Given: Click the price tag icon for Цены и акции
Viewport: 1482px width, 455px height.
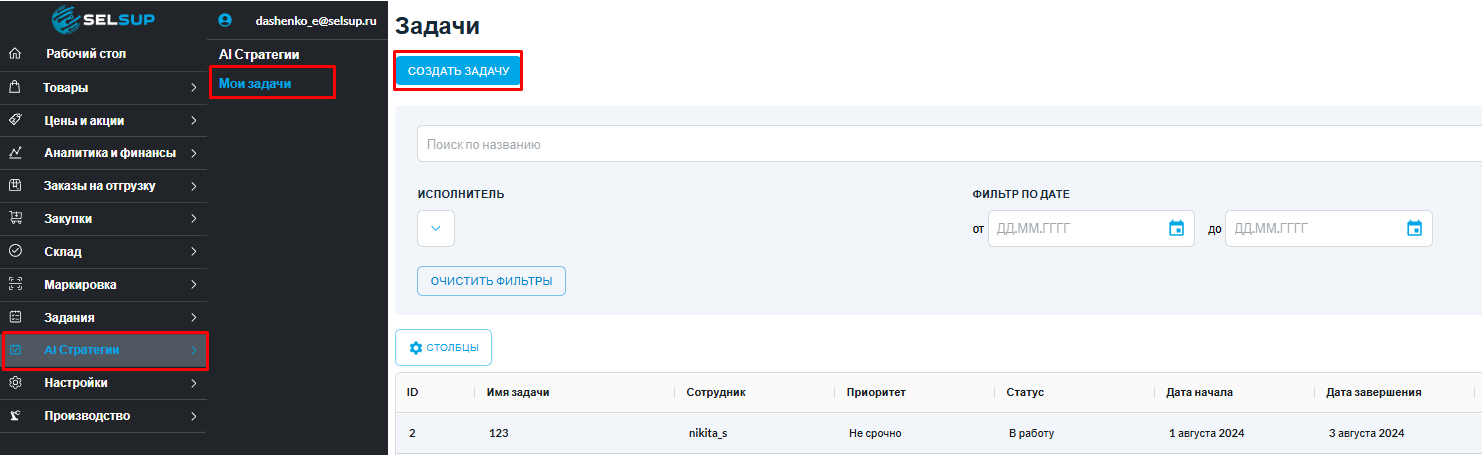Looking at the screenshot, I should pyautogui.click(x=15, y=120).
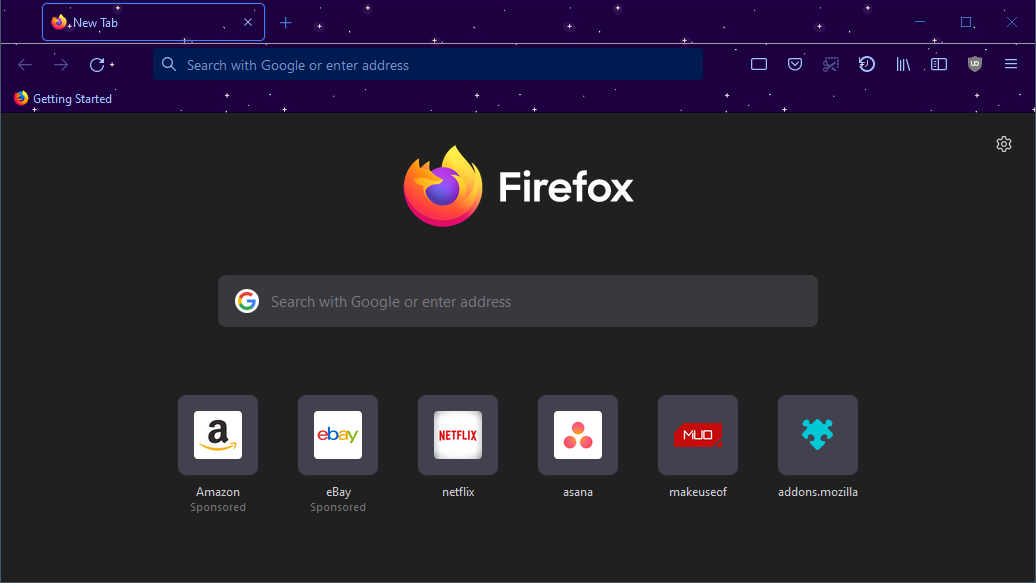
Task: Select the New Tab tab
Action: click(140, 22)
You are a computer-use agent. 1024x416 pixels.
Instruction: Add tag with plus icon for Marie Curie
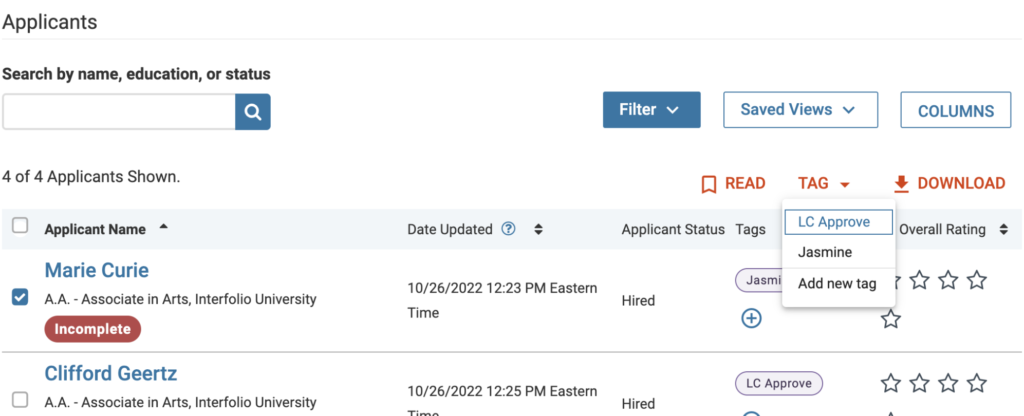click(752, 318)
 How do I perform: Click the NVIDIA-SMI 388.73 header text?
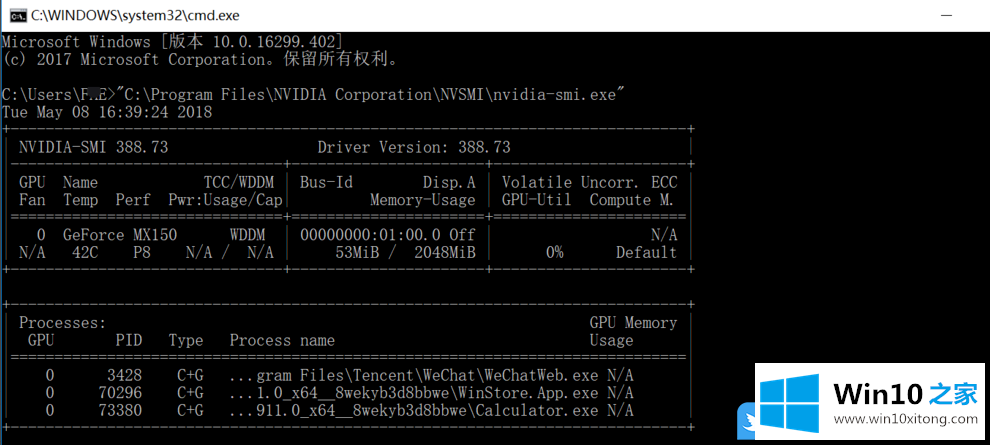[93, 147]
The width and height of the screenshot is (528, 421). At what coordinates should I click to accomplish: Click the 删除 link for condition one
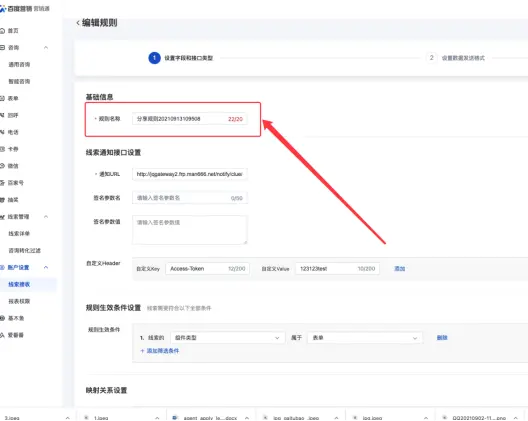coord(442,337)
◇ ◇ ◇ ◇
Can you write out the material above again, swapping "icon" for "symbol" wherever it appears, keeping everything else unchanged and leaving out the pictures?

**Output for this task**
Given: Click the price tag symbol for Цены и акции
Viewport: 1482px width, 455px height.
Looking at the screenshot, I should pyautogui.click(x=15, y=120).
Task: Select the New Tab tab
Action: click(140, 22)
You are a computer-use agent. 1024x416 pixels.
Instruction: Add tag with plus symbol for Marie Curie
click(752, 318)
 How do I perform: Click the NVIDIA-SMI 388.73 header text?
[93, 147]
The width and height of the screenshot is (528, 421). At what coordinates should I click to accomplish: Click the 删除 link for condition one
coord(442,337)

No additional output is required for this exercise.